Another example – When was the last time a self-defense situation was initiated by someone shouting “Up”, or “Bust ‘em”, or “Threat!”? Of course the answer is never, but those are all typical firing commands in street oriented/tactical/non-competition shooting classes. And yet the exact same people, who will say that going off a buzzer in an IDPA match will get you killed, will then have the equivalent stimulus! It is just so hypocritical.

If competition/sport oriented rules ingrain habits that will dominate your subconscious and cannot be overcome in high stress situations, then why do we not see literally thousands of automobile accidents take place every year where professional race car drivers are driving in normal traffic? After all, professional drivers (NASCAR, Indy racing, sprint cars, etc) spend hours a day, practically every day, on a track with no oncoming traffic, no traffic signals, and they are only turning left. If competition ruins you, then every self-defense oriented shooter should be vocally and loudly demanding that all professional racecar drivers should be banned from normal driving.

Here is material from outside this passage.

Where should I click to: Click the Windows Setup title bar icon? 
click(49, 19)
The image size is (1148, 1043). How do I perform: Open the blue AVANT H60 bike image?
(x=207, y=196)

And yet, they don’t, because it would be ludicrous and stupid! Too bad that does not stop them from applying the same poor logic to self-defense and their magical fight stoppers like eye gouging (See? I told you I would tie it all together!) that somehow will be accessible even if you never actually apply them in real time against a resisting opponent. If driving on a circular track for far more hours than any person ever spends shooting does not warp your real world reactions, then shooting IDPA/USPSA or competing in a judo tournament won’t either. Period.